On page 75 a model is posed on the deck of a wooden punt steered by an elderly Chinese fisherman holding a fishing cormorant in the background.  Birds and boobs!  Really?  This is the ubiquity of birds and the co-mingling of our modern culture (wink, wink) and the ancient rhythms of civilization.  But I’d have gone close-up on the cormorant, not the model, because cormorant fishing has more to do with the real world than posing, in China for God’s sake, swimsuit models shilling a quarter of a yard of fabric costing $250.  We are reminded, of course, of past cultures in which birds were the economic lifeblood of society.

For many ancients, birds were also the foundation of spiritual life.  The second reminder was a conversation with a client, a working professional trained in the sciences, who knows about my birding thing and is very interested in birds herself.  She told me a story about the release of white pigeons at her grandmother’s funeral and wondered about the mixed feelings we have about this species, on the one hand celebrated symbol of grace and peace, while on the other hand filthy, unwanted pest.

Cormorant fishing has evolved because it’s a very inefficient way to catch fish, and it is now practiced in the orient primarily for the edification (and dollars) of affluent western tourists.  Most bird travel outside North America and Europe has evolved in much greener and more humane ways.  First birds were good to eat, then they were profitable to sell as pets, now they are helping to save our planet, their planet, because they are the heartbeat of ecotourism in the southern hemisphere, particularly Latin America, the so-called “bird continent.”  The word is getting out.  As habitat goes, so go the birds and the flow of ecodollars.

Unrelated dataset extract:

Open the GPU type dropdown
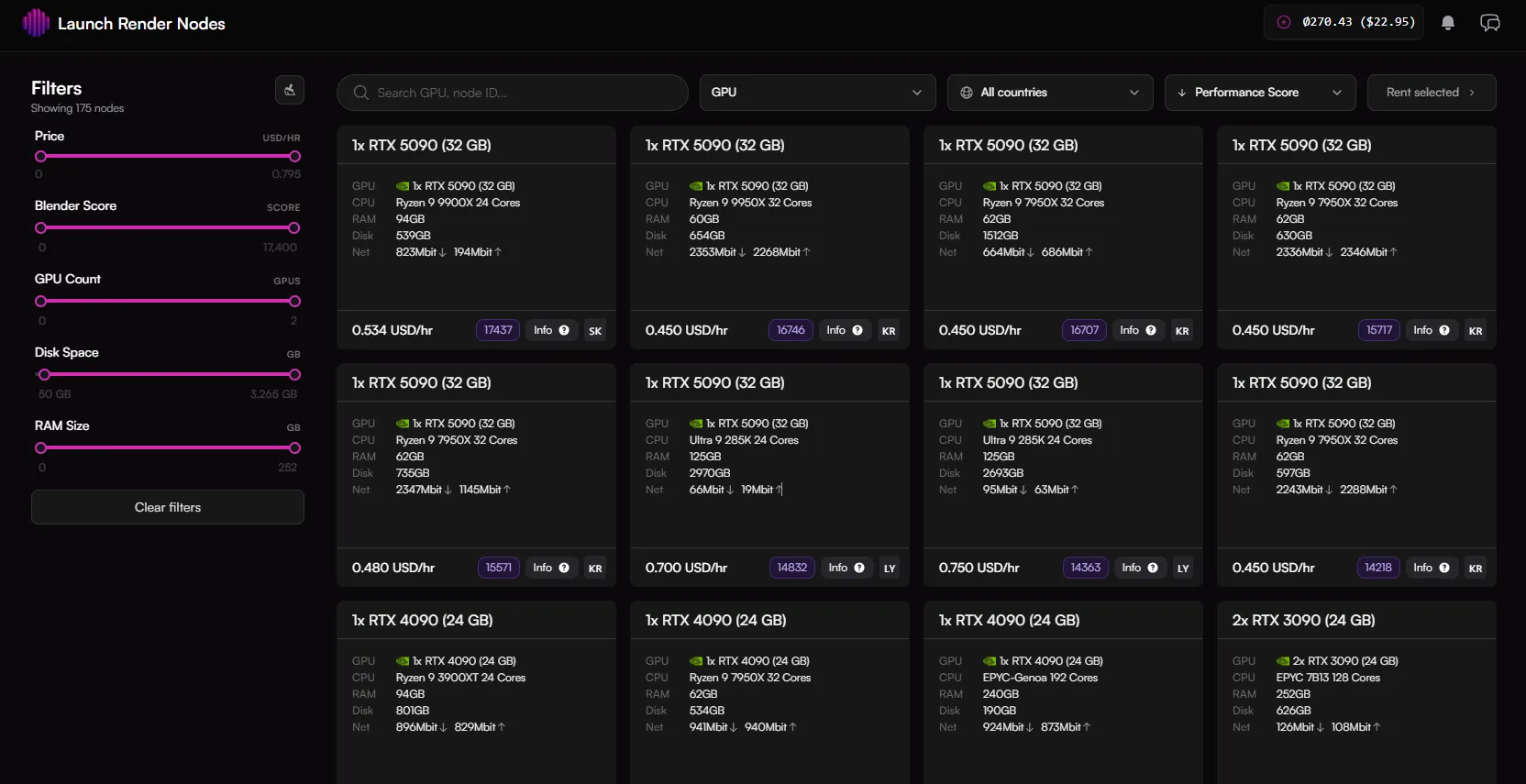pos(817,93)
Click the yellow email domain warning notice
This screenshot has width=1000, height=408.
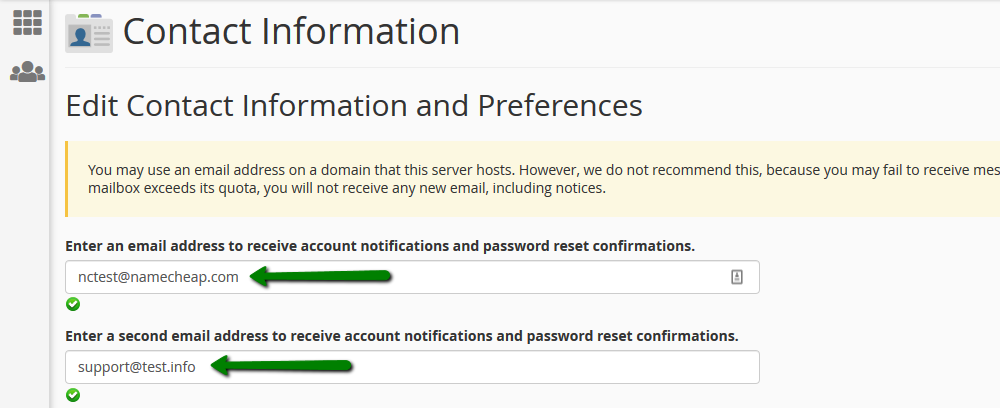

Call me delusional, but I feel birds are so embedded in our human DNA, so strong a fiber in the warp and weft of our species’ history, that we will soon arrest ourselves along the road to their extirpation.  I am optimistic that birding and the idea of birds as a sustainable resource in developing countries will reach critical mass simultaneously and perhaps even in my lifetime.  A world without birds is unimaginable.  In a world without birds we, as a species, would not be the species we are now.  Vote with your feet.  Vote with your wallet.  Bird often.  Bird hard.  If foreign ecotouring is on your bucket list, start checking off that list.